_What you have to do_.
Write the records out once more, exactly as they are given.

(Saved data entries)
--------------------------------------------------

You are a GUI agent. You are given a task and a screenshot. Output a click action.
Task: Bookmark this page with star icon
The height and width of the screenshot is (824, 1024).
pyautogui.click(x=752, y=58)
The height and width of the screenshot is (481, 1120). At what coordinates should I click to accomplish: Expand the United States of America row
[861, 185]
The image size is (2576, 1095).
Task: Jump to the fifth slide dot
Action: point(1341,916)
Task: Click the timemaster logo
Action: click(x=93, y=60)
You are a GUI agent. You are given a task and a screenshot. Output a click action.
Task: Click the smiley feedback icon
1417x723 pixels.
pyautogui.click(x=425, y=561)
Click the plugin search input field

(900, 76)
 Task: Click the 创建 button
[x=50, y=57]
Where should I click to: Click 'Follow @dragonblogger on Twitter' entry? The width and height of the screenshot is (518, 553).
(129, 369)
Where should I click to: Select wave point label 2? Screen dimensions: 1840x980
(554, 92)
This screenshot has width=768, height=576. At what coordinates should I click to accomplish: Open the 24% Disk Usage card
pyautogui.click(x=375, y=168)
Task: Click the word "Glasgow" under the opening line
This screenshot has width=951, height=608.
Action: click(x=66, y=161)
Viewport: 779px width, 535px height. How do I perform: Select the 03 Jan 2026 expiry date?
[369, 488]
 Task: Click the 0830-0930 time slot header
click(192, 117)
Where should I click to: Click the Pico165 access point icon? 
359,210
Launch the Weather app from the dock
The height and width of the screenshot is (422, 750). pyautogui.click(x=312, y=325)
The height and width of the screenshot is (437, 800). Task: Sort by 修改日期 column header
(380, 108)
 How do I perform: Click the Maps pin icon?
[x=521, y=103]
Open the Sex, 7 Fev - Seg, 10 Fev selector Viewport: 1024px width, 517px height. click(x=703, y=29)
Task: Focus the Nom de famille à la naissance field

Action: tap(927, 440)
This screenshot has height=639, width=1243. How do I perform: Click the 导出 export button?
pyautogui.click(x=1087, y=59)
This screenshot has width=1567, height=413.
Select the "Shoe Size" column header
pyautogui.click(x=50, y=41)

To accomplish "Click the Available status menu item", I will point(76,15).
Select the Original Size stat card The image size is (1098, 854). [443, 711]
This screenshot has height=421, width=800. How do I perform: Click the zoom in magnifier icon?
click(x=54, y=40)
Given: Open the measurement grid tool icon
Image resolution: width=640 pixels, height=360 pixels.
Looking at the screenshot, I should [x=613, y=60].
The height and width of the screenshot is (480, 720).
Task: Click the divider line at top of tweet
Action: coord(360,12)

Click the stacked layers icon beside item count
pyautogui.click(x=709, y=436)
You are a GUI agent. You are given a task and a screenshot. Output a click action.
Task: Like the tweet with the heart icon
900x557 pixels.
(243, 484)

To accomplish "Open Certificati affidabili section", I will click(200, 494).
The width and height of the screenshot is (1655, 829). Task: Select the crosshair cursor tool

--------------------------------------------------

_Answer space_.
You are a GUI agent. You are given a task and a screenshot. Output a click action.
Task: Bookmark this page with star icon
The height and width of the screenshot is (824, 1024).
pyautogui.click(x=752, y=58)
The height and width of the screenshot is (481, 1120). At what coordinates should I click to accomplish: Expand the United States of America row
[861, 185]
The image size is (2576, 1095).
Task: Jump to the fifth slide dot
Action: point(1341,916)
Task: Click the timemaster logo
Action: click(x=93, y=60)
You are a GUI agent. You are given a task and a screenshot. Output a click action.
Task: Click the smiley feedback icon
1417x723 pixels.
pyautogui.click(x=425, y=561)
Click the plugin search input field

(900, 76)
 Task: Click the 创建 button
[x=50, y=57]
Where should I click to: Click 'Follow @dragonblogger on Twitter' entry? The width and height of the screenshot is (518, 553).
(129, 369)
Where should I click to: Select wave point label 2? Screen dimensions: 1840x980
(554, 92)
This screenshot has width=768, height=576. At what coordinates should I click to accomplish: Open the 24% Disk Usage card
pyautogui.click(x=375, y=168)
Task: Click the word "Glasgow" under the opening line
This screenshot has width=951, height=608.
Action: click(x=66, y=161)
Viewport: 779px width, 535px height. How do I perform: Select the 03 Jan 2026 expiry date?
[369, 488]
 Task: Click the 0830-0930 time slot header
click(192, 117)
Where should I click to: Click the Pico165 access point icon? 
359,210
Launch the Weather app from the dock
The height and width of the screenshot is (422, 750). pyautogui.click(x=312, y=325)
The height and width of the screenshot is (437, 800). Task: Sort by 修改日期 column header
(380, 108)
 How do I perform: Click the Maps pin icon?
[x=521, y=103]
Open the Sex, 7 Fev - Seg, 10 Fev selector Viewport: 1024px width, 517px height. click(x=703, y=29)
Task: Focus the Nom de famille à la naissance field

Action: tap(927, 440)
This screenshot has height=639, width=1243. How do I perform: Click the 导出 export button?
pyautogui.click(x=1087, y=59)
This screenshot has width=1567, height=413.
Select the "Shoe Size" column header
pyautogui.click(x=50, y=41)

To accomplish "Click the Available status menu item", I will point(76,15).
Select the Original Size stat card The image size is (1098, 854). [443, 711]
This screenshot has height=421, width=800. How do I perform: Click the zoom in magnifier icon?
click(x=54, y=40)
Given: Open the measurement grid tool icon
Image resolution: width=640 pixels, height=360 pixels.
Looking at the screenshot, I should [x=613, y=60].
The height and width of the screenshot is (480, 720).
Task: Click the divider line at top of tweet
Action: coord(360,12)

Click the stacked layers icon beside item count
pyautogui.click(x=709, y=436)
You are a GUI agent. You are given a task and a screenshot. Output a click action.
Task: Like the tweet with the heart icon
900x557 pixels.
(243, 484)

To accomplish "Open Certificati affidabili section", I will click(200, 494).
The width and height of the screenshot is (1655, 829). Task: Select the crosshair cursor tool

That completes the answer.